Una riduzione della produzione dei rifiuti urbani - in linea con le previsione sul crollo del Pil - potrebbe portare la quantità totale a fine pandemia ai livelli di venti anni fa e cioè a 28,7 milioni di tonnellate.
Senza contare che bisogna calcolare il raddoppio, se non di più, dei rifiuti sanitari. A scattare una fotografia dell'impatto del coronavirus sulla filiera del settore è la relazione 'Emergenza epidemiologica Covid-19 e ciclo dei rifiuti', portata avanti dalla commissione Ecomafie.
"Nella fase di applicazione delle più stringenti misure di contenimento - spiega la commissione bicamerale - si sono osservati una decisa contrazione nella produzione dei rifiuti speciali di origine industriale e un aumento dei rifiuti domestici e del rifiuto organico. Nel complesso, i rifiuti urbani sono diminuiti per effetto della forte riduzione" di quelli provenienti da commercio, turismo e terziario.

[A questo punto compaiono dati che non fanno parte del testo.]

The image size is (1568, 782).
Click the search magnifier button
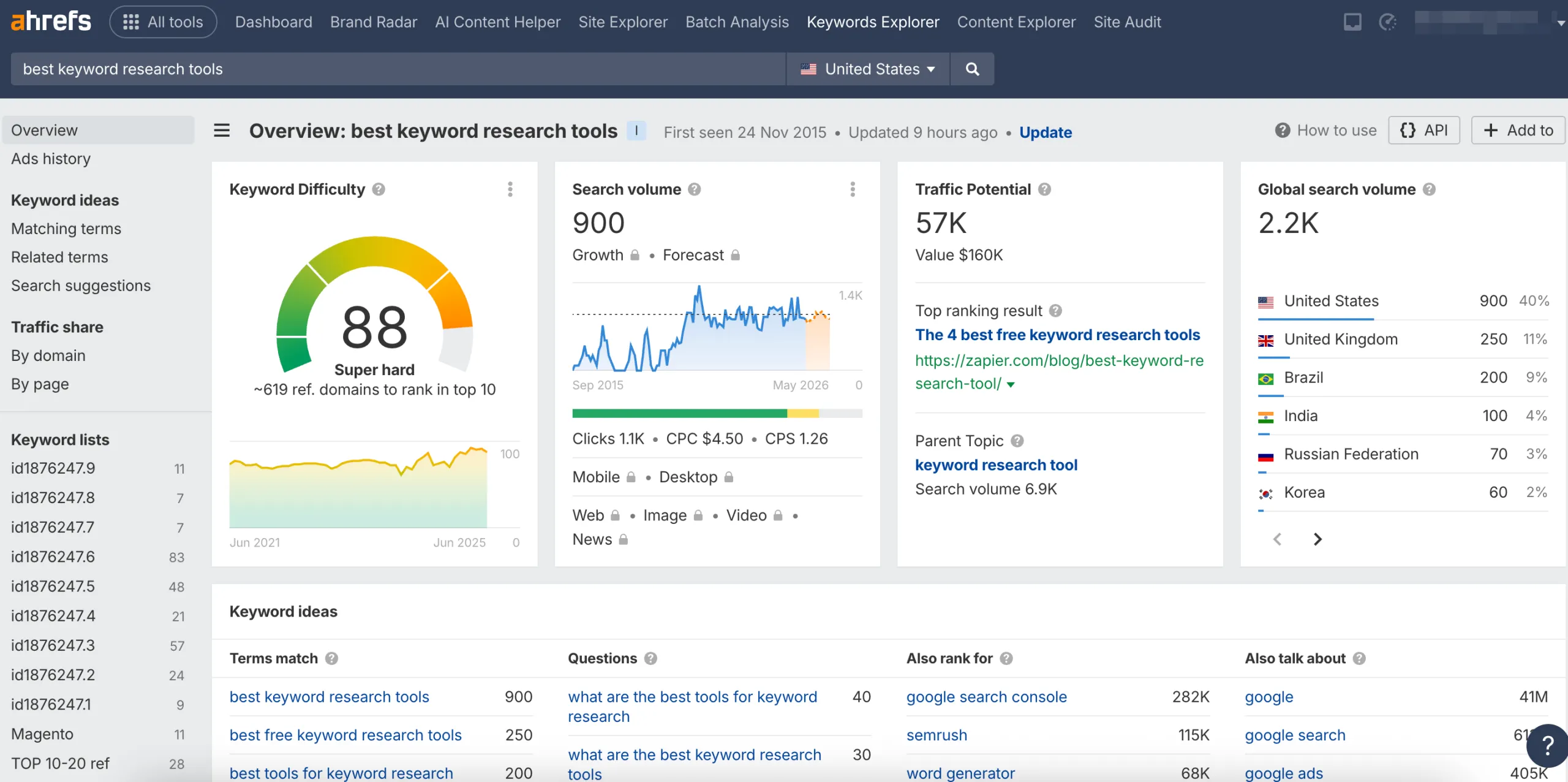(972, 69)
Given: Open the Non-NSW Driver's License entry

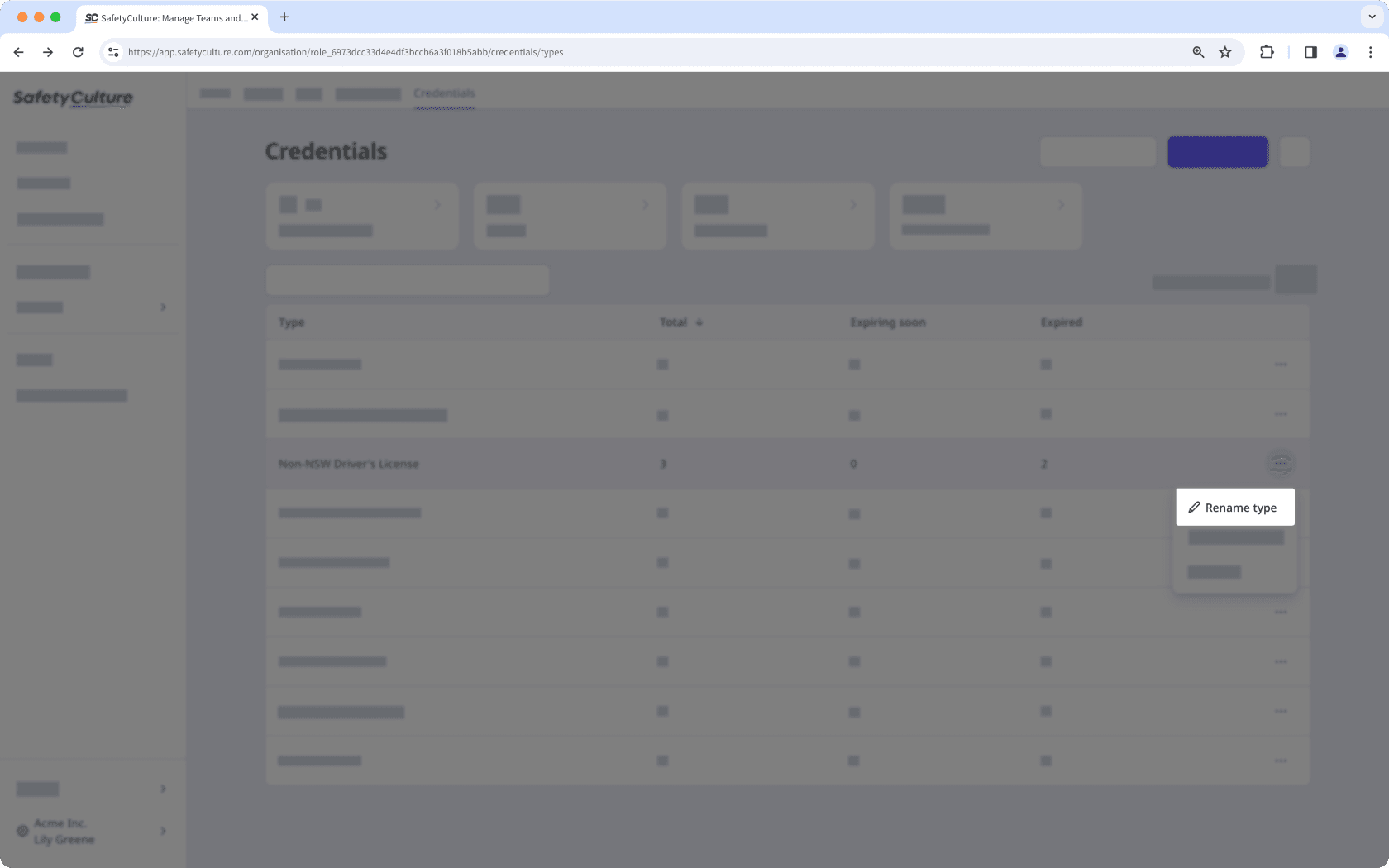Looking at the screenshot, I should click(x=348, y=464).
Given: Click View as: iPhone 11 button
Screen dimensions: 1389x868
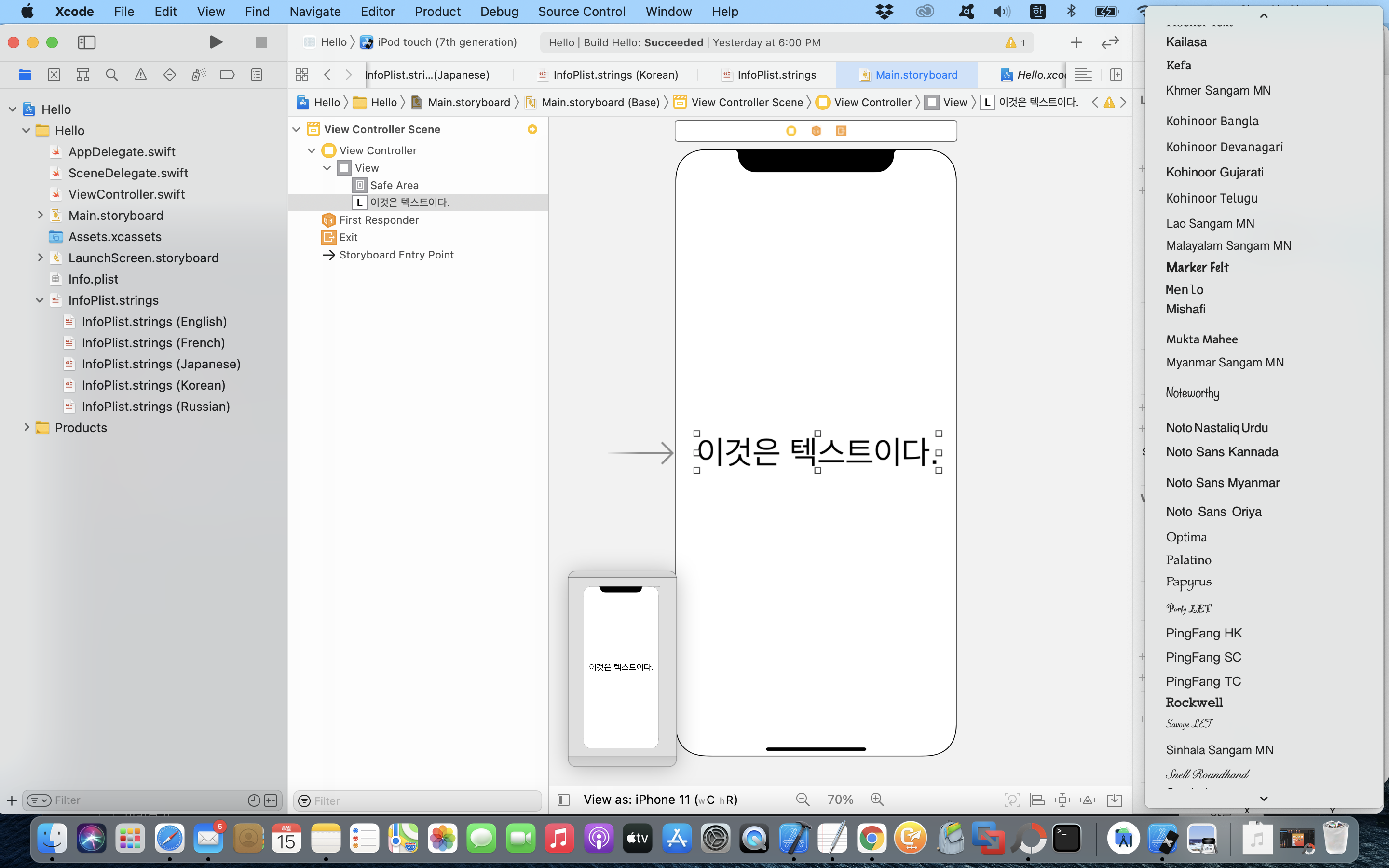Looking at the screenshot, I should point(660,799).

In base all'analisi dei dati dell'Istituto superiore per la protezione e la ricerca ambientale (Ispra) "i rifiuti urbani nel bimestre marzo e aprile 2020 sono diminuiti di circa il 10%", pari a "meno 500mila tonnellate". E, seguendo la linea del Pil, "la produzione dei rifiuti urbani alla fine del 2020 potrebbe ammontare a circa 28,7 milioni di tonnellate, dato confrontabile con quello del 2000". Mentre sono aumentati "i rifiuti sanitari a rischio infettivo"; e anche se ancora non è possibile fare una valutazione corretta, "i dati mostrano una capacità degli impianti pari a 340mila tonnellate, a fronte delle 144mila trattate nel 2018".